しかしそれにしても、作家の面白さも遊びの面白さも格好つけるということもだいたいは学生時代に一度は経験していることなのだよなあと改めて思い出す。あのころは確かに恐いものなどなく、でたらめに生きていた気がする、少なくとも今よりは。大人として社会的責任を持つ、パブリックな生き方をするということと、でたらめに生きる、プライヴェートで枠のない生き方をするということはどのくらい両立可能なのかわからないが、石原慎太郎がやっていることはたぶんそういうことなのだろう。

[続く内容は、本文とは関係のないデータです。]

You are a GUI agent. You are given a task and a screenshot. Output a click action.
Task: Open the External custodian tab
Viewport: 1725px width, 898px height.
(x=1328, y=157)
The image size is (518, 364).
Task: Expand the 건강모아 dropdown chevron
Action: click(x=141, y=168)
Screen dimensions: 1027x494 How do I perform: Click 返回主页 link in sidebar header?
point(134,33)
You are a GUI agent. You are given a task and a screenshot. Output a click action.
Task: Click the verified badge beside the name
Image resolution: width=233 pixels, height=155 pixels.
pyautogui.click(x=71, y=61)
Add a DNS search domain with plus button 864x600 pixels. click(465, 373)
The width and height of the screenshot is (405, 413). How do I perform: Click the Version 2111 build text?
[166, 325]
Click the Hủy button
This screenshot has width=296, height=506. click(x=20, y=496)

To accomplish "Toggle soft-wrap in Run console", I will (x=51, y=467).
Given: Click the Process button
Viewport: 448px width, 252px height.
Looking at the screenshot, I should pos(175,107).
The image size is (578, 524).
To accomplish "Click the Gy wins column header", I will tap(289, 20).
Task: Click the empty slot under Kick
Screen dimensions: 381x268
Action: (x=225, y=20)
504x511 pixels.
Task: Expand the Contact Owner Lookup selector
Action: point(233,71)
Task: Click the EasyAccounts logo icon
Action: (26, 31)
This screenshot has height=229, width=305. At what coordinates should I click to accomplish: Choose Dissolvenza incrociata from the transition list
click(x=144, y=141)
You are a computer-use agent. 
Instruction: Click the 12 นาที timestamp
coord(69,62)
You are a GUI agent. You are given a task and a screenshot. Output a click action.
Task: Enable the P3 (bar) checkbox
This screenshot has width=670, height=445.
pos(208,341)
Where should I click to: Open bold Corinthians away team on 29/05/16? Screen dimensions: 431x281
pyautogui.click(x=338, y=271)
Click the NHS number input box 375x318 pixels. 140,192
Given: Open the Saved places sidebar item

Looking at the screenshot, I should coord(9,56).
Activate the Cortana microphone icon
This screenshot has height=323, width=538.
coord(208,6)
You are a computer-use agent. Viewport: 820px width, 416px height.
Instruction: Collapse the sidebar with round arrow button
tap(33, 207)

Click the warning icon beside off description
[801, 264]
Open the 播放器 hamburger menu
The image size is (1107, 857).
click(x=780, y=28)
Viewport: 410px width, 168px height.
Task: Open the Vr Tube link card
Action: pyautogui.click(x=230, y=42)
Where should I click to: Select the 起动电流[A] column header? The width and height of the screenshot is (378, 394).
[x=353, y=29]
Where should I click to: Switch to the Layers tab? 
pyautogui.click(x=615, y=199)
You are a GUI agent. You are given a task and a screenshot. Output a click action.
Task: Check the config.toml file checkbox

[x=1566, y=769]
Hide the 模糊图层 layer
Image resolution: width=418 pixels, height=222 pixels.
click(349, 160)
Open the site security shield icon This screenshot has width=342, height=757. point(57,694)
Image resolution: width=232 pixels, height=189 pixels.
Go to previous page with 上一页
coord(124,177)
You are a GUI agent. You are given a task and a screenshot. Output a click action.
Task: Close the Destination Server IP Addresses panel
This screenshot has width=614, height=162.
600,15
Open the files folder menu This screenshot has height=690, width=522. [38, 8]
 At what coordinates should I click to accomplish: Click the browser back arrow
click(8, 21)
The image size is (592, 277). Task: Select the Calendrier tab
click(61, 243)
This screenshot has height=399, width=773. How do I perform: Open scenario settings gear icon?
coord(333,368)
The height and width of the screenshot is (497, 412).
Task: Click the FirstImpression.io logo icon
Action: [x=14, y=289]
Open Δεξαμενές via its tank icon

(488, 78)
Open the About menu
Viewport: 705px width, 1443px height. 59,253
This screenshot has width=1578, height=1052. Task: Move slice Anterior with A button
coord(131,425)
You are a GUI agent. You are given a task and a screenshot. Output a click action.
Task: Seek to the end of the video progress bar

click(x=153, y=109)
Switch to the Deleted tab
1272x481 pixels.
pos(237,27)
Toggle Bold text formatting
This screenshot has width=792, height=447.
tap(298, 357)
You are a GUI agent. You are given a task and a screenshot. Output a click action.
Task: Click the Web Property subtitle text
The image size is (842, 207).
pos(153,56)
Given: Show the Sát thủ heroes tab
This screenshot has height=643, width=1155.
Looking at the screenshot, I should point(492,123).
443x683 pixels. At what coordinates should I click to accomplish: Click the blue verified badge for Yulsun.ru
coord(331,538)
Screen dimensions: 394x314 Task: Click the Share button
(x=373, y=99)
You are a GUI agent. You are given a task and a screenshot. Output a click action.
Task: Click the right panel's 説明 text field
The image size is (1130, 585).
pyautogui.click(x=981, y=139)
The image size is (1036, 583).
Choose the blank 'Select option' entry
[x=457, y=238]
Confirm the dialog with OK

なんだかんだ言ってもプライヴェートに面白みのある人間は魅力的だ。パブリックに面白い仕事をやっている人間ももちろん魅力的だが、この二つの魅力が同じものなのか違うものなのか、今のところは違うものだと思うけれども。(3.10.)
昨日から特にこれということはないが、仕事以外の時には原稿を進め、ふと空いた時間で『わが人生の時の時』を読み進める。海のスポーツが好きな人には絶対お勧めの本だが、それ以外の人には魅力は説明しにくいかもしれないなあ。しかしこの本はいい。(3.11.)
日は仕事は比較的暇だったのでそういう疲れはあまりないのだが、いろいろ驚くようなことがあったので神経が妙に興奮して寝付けなかったりした。しかし寝床に入ったのが比較的早かったので目が覚めるのも早かった。このところ寝ている間はストーブを消していても大丈夫なのだが起きると寒い。寝床で点火用のライターをごそごそやってストーブをつける。そのまま枕もとにあった『わが人生の時の時』を手にとって、何の気なしに読み始めるとついはまって短編をいくつか読んでしまった。おかげで起きるのが遅くなって朝の予定が狂った。心の芯に妙な興奮状態が残っていてなんだかつい変なことをしてしまい、そのミスを元に戻すのにまた時間を食ったりと、こういうときはどうも落ち着かなくて困る。
しかし、若いころというのは毎日こんなものだったよなあと思い出す。いつもなんだか新鮮な驚きばかりで、つい浮かれてそういうものばかり追いかけていた。何か自分のためになることをもっとやればよかったのだが、永遠にそんなときが続きそうな気がして毎日を送っていた。80年代前半のポストモダンの思潮もそういうものに輪をかけていたのかもしれない。こういう状態にならないとそういうころのことは思い出さないのだなあと思う。人間の一生の中で経験できること、感じられることは限られていると思うのだけど、その限られたことについてさえすべてを覚えていられないということは、人間にとって幸福なのか、残念なことなのか。すべてを覚えていたら気が狂うとよく言うが、ものを書いているときは経験したはずの感覚がうまく思い出せなくてもどかしいときある。人は記憶の海のほんの一部しかおぼえていられないのだなあと思う。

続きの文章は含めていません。